Guwahati, April 12: Doctors at Gauhati Medical College and Hospital have refused to abide by the Kamrup (metro) administration’s directive to forcibly feed the fasting wives of Ulfa militants, lest it lead to health complications rather than do them any good.
“Force-feeding is possible only when a patient shows a certain degree of willingness to take food. We cannot do it with these women because they are determined not to consume solid food. They have reacted aggressively whenever we have tried to advise them to end their fast. Use of force could lead to serious medical complications,” Dr M.M. Deka, principal and chief superintendent of the hospital, told The Telegraph.
Wives of six of the Ulfa militants who went missing from Bhutan during the December 2003 flushout operation by the royal army have been fasting since March 21 to pressure the government into revealing the whereabouts of their husbands. The women are also demanding resumption of the peace process with Ulfa. All six women were arrested in the wee hours of March 30 and shifted to the GMCH a day later.
Admitting that the condition of the fasting women was deteriorating rapidly, Deka said the impact of starvation on their bodies was there for all to see. The GMCH has had to procure intra-parenteral fluid from Calcutta to keep the women alive. A single bottle costs Rs 2,300.

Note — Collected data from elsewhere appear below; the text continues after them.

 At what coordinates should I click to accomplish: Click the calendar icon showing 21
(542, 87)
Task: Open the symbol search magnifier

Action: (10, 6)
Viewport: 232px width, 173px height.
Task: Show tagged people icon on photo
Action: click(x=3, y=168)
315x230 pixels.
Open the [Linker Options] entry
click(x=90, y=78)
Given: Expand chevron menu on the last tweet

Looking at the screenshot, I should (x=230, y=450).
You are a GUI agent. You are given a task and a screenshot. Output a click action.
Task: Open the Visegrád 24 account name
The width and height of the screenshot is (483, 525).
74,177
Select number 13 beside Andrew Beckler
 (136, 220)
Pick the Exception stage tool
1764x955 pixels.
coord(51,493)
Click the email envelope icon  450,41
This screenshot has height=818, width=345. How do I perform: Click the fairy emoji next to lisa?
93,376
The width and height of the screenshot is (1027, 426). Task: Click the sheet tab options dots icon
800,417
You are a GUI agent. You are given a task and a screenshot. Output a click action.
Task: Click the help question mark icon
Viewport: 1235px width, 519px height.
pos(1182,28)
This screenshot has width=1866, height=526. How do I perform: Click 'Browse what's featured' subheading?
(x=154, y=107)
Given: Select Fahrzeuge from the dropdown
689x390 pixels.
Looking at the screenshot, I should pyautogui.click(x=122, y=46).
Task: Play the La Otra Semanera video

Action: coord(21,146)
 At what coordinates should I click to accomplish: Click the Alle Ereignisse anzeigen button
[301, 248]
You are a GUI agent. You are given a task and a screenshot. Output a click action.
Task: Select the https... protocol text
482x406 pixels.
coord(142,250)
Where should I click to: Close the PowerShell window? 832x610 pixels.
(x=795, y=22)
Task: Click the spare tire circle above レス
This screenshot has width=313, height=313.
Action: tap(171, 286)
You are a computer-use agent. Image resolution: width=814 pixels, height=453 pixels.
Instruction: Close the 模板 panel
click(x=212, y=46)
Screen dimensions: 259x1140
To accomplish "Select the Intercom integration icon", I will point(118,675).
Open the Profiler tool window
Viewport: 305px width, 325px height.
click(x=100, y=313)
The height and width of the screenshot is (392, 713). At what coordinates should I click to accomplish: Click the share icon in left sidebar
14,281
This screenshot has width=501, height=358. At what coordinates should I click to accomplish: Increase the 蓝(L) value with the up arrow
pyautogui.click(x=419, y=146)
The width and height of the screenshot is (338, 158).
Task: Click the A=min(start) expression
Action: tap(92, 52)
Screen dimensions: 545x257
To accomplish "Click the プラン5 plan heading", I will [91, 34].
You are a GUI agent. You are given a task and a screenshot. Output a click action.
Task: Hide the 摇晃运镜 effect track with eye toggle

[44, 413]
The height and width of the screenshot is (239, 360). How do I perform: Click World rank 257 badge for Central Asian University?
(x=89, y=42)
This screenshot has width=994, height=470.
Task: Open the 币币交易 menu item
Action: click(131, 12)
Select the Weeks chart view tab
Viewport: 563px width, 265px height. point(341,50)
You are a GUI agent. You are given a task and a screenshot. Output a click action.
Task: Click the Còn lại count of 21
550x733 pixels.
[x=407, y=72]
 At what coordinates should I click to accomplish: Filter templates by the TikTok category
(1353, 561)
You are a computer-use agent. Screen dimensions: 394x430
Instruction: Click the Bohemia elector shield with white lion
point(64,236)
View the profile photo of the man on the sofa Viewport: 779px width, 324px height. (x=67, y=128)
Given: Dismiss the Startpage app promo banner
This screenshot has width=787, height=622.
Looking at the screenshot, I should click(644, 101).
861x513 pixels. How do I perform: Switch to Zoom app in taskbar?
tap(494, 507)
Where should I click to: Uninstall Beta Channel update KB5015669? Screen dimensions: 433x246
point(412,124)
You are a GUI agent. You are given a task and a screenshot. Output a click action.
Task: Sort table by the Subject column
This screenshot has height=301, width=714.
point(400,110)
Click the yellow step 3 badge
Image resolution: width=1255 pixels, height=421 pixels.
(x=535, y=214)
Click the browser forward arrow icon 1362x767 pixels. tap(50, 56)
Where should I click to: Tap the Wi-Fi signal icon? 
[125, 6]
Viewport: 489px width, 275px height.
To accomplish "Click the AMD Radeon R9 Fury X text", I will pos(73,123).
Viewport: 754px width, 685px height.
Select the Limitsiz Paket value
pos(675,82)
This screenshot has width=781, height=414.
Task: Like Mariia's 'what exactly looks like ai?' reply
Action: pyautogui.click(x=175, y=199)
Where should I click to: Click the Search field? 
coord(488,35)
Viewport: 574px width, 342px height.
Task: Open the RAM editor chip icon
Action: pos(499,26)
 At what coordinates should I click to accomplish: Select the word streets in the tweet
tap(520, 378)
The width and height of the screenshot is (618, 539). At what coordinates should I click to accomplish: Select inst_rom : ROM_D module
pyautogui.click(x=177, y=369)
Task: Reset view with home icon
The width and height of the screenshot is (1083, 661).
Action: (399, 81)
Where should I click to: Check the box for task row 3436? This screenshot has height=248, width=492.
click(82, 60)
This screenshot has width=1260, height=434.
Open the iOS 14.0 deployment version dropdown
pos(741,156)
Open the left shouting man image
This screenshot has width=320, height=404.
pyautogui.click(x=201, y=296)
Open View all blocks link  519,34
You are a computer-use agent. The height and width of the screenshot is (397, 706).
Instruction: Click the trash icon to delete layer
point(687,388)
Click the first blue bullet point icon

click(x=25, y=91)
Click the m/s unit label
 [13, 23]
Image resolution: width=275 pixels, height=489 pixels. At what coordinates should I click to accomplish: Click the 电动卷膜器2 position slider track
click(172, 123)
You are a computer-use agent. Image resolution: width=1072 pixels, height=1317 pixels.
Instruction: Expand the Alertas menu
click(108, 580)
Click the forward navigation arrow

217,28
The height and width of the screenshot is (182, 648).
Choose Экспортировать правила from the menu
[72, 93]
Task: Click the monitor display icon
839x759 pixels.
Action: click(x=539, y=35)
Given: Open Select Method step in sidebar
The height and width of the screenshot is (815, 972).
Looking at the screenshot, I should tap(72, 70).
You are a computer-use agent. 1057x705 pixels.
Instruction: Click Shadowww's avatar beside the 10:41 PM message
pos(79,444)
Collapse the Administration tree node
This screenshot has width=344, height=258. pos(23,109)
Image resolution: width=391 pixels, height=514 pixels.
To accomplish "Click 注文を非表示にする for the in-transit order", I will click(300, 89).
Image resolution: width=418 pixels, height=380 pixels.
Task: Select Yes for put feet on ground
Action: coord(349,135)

Irom Sharmila from Manipur, who has been on hungerstrike since November 2000, is being kept alive on liquids inserted through a nose pipe. Her campaign is against the Armed Forces (Special Powers) Act, which security forces engaged in counter-insurgency operations have allegedly been using as a licence to harass, maim and kill civilians.
Kamrup deputy commissioner Avinash Joshi said the decision to ask doctors to forcibly feed the wives of missing Ulfa militants was taken by the home department. “Under the law, no citizen of India can be allowed to end his/her life. The fast-unto-death by these women is seen as an attempt to commit suicide.”
Deka said the GMCH had requested the district administration to apprise it of the legal implications of force-feeding. “If force feeding becomes inevitable, doctors have to know the legal aspects of it,” he added.
As the debate continued over how to make the women end their fast, the Tarun Gogoi government filed an affidavit in Gauhati High Court, stating that the Indian and Bhutanese armies transferred custody of 198 Ulfa members, 69 from the National Democratic Front of Nagaland and 32 of their children to Assam between December 20, 2003, and February 21, 2004.
The affidavit was filed by S.K. Roy, joint secretary of the political (A) department, in a pending litigation pertaining to the whereabouts of missing Ulfa and NDFB members.
Justice A.H. Saikia and Justice Hrishikesh Roy conducted the hearing. The court had also asked Delhi to file an affidavit, but the latter sought more time to do so. The final hearing is slated for May 2.